PHOTO:Proceedings of the National Academy of Sciences
|
As the old adage goes, a picture is worth a thousand
words. But when you're talking about a picture of the
Internet, it's worth a whole lot more (about 100
trillion words according to Google's director of
research, Peter Norvig). Creating a complete map of the
Internet is a goal that has remained largely elusive
because of the ever-growing, highly complex nature of
the Net. Now, through the efforts of researchers in
Israel—from Bar-Ilan University, in Ramat Gan, Hebrew
University of Jerusalem, and Tel-Aviv University—the
fuzzy image of the Internet has just gotten a bit
clearer. The Israeli team recently published a paper in
the Proceedings of the National Academy of
Science in which they construct a new, more
accurate picture of the Internet using a combination of
graph-theory analysis and distributed computing.
A network like the Internet is composed of various
nodes, or devices, such as computers, routers, PDAs, and
so on, that are linked by one or more physical or
virtual paths. To determine the structure of the
Internet, researchers had to map out all these nodes and
links and their relationships to one another. The main
problem previous Internet cartographers faced was
insufficient information. Data about network structure
had been acquired through a limited number of
observation points—computers using a software tool
called traceroute to determine the path taken by data
packets as they moved from source to destination through
a network. The trouble was there were too few of these
data points to generate a complete picture—a task
comparable to a handful of people walking around and
trying to map out the entire world.
In order to overcome this limitation, a team of
researchers at Tel Aviv University headed by Yuval
Shavitt developed the Distributed
Internet Measurement and Simulation
(DIMES) project. DIMES gathered network
structure information through a technique known as
distributed computing. Volunteers download an agent
program that runs in the background onto their personal
computers—in a similar fashion to SETI@home
or Folding@home—gathering
network data without interfering with system processes.

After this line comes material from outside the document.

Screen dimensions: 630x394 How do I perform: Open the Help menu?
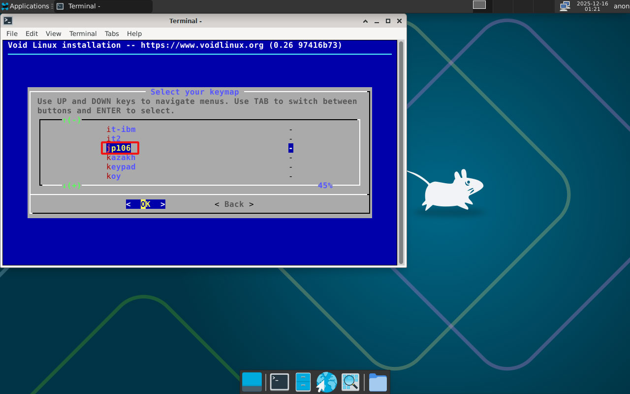click(x=134, y=33)
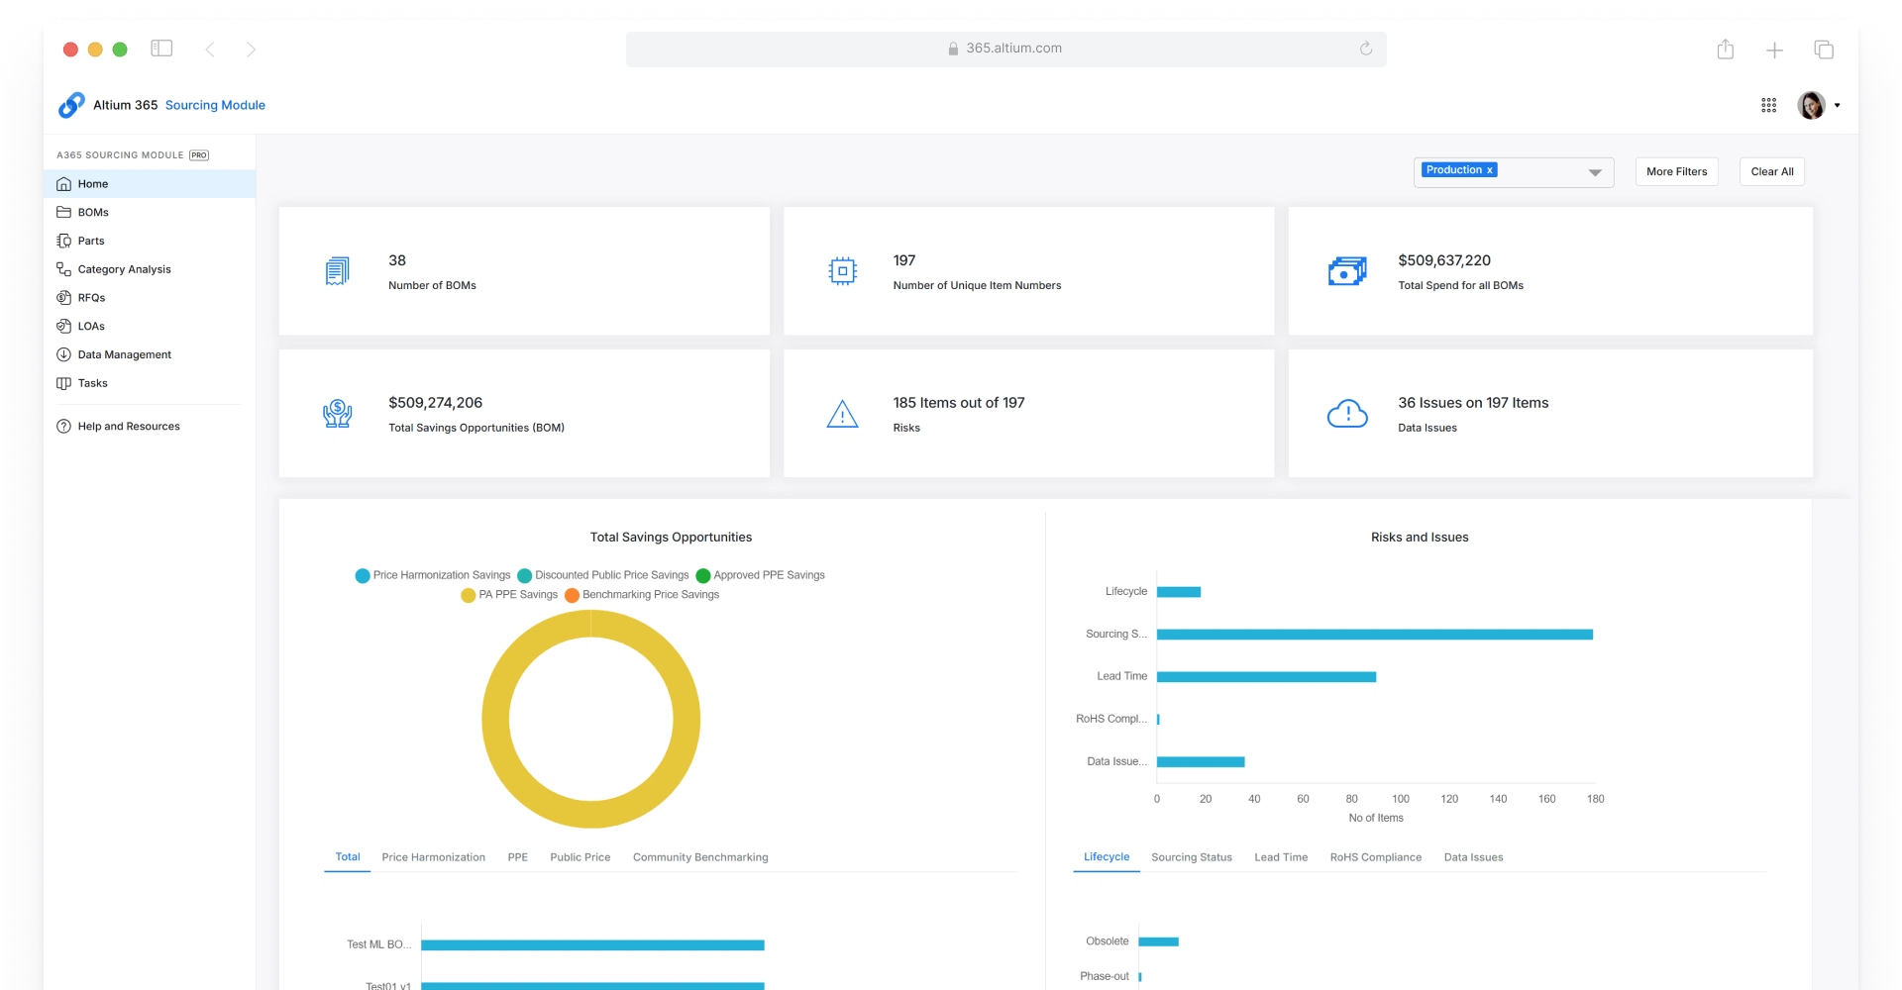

This data, consisting of information related to 20 000
network nodes, is then processed by using a technique of
graph theory called k-shell
decomposition.
According to Shai Carmi of Bar-Ilan University, who
performed much of the data analysis, k-shell decomposition
breaks up the nodes in the network into nested
hierarchical shells. It starts by finding all the nodes
having only one connection. Those nodes are removed from
the network and assigned the outermost shell, the
1-shell. Next, the nodes having two or fewer remaining connections
are removed to the 2-shell. The process continues until
all the nodes have been indexed. Using this technique,
the team categorized the various shells as belonging to
the network's crust, core, or nucleus—the
best-connected nodes.
The nucleus consisted of more than one type of node.
It included nodes like ATT Worldnet, having more than
2500 direct connections, and nodes like Google, which
links to only 50 other nodes. The reason Google is in
the nucleus is that it connects almost exclusively to
the best-connected nodes in the Internet.
The size of the dots on the map identifies how many
connections they make, while their k-shell index is
indicated by their color and position.